Arm leaders with practical tools
The pandemic has exposed deficiencies in corporate communication structures as leaders have scrambled to develop and present the array of messages needed to educate and organize their teams and communities. One of the first and best ways to support your teams – particularly those mid-level leaders tasked with keeping everything running – is to give them specific resources to help them communicate information to their teams. Don’t force your direct reports to interpret, translate and apply any more than necessary.
Second, help them prioritize and remove the unnecessary from their to-do lists.
Third, constantly review and develop the right questions to ask. This goes for the questions you’re asking of your leaders and the questions you need your leaders to be asking their teams. Know the information necessary to keep things moving and, well, ask for that information. Again, ambiguity is the enemy when resources are tight.
Action: Develop a leadership communications template that you can quickly fill out for any situation and include three (and only three) bullets conveying: What does the recipient need to know? What does the recipient need to share? What does the recipient need to do?
Devolve decision making
The other side of asking questions is responding. Remember that the people in the weeds every day know what they need and will have ideas for how to improve things. Solicit that feedback and follow up. When possible, hand off the decision-making and the actions to the person closest to the issue. Devolving operations to the lowest possible level demonstrates your confidence in your team, which should increase morale because they now know in a very real way that you trust and value them (You do trust them, right?). On top of that, it allows you to focus on the issues to which you are closest, reducing your stress along the way.
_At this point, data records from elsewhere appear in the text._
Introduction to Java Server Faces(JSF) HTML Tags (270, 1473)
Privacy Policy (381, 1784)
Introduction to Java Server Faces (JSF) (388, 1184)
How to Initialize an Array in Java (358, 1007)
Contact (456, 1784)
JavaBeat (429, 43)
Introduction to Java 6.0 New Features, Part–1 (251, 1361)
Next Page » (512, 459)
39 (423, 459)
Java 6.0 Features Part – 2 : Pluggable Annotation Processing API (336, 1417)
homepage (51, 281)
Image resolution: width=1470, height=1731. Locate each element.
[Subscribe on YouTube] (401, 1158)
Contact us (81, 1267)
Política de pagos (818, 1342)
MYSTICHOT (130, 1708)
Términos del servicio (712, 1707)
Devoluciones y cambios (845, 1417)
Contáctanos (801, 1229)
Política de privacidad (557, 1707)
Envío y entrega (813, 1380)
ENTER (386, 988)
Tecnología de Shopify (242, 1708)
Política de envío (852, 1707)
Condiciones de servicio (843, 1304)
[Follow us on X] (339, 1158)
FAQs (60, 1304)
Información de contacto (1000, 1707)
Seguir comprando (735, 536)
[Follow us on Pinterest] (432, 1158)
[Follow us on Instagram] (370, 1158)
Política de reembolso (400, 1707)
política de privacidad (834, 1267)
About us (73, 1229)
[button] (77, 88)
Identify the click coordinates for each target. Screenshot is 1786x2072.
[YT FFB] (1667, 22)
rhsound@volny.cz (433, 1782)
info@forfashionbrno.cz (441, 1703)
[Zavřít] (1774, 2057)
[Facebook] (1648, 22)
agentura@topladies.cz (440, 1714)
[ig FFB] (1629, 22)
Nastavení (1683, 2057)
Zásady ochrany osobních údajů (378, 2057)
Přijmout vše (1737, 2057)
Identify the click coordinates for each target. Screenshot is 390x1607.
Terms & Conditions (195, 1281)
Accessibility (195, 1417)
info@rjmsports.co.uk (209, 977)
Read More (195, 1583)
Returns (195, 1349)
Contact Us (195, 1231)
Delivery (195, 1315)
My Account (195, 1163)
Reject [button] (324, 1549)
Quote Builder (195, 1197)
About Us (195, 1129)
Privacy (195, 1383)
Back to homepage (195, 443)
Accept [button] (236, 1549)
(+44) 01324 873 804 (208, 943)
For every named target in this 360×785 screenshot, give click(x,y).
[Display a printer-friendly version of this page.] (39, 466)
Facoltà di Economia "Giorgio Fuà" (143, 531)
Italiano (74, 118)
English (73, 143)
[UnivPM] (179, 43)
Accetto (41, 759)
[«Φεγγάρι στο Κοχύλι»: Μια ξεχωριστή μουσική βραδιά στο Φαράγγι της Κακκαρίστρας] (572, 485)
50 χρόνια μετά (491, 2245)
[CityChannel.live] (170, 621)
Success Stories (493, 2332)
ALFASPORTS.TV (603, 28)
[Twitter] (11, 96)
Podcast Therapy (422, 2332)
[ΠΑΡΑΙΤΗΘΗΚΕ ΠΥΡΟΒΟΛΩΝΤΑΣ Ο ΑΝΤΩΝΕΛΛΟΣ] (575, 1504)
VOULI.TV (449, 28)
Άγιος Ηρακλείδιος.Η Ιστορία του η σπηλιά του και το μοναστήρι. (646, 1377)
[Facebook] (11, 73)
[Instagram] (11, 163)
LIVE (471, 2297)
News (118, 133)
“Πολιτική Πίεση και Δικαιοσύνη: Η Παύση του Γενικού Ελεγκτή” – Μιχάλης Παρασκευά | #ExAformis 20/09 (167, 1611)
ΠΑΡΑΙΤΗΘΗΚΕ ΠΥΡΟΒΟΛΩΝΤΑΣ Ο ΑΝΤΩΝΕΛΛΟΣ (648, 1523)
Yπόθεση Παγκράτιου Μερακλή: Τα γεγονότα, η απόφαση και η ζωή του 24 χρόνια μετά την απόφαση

Action: Identify one project or type of decision that you can hand off to someone “below” you today. Doing it once will give you confidence that it can be done and allow you to build trust on all sides. That should in turn lead to more handoffs.
Give grace
This is both practical and emotional. When resources are tight, find creative ways to give anything extra. You cannot release people for a long vacation, but perhaps give the nod to an extra day of PTO. Maybe offer flexible schedules when possible so employees can wrangle childcare and school. Consider buying lunch – whether that’s for an entire team in a formal way or simply pulling out your wallet for an individual.
Even simpler means of showing grace and appreciation can make a difference. Know your team and apply that knowledge. Instead of stopping someone in the hall and saying, “Thanks for all your hard work!” be more genuine in your comment with something like, “I know you worked a double over the weekend. Thank you for that. How are you feeling?” It’s all in the details. For instance, a Jarrard colleague who is the spouse of a healthcare worker received a note from the hospital thanking her for her support of her spouse and backing him so he could care for his patients. The note included a couple of masks and demonstrated in both word and deed that the hospital and its administration cared for the entire family and appreciated their sacrifice. It meant the world.
Action: Look at your calendar. Review the people in your next meeting and spend a couple of minutes researching each of them. Pick something personal and meaningful for each person and walk into the meeting ready to acknowledge it face-to-face – or screen-to-screen.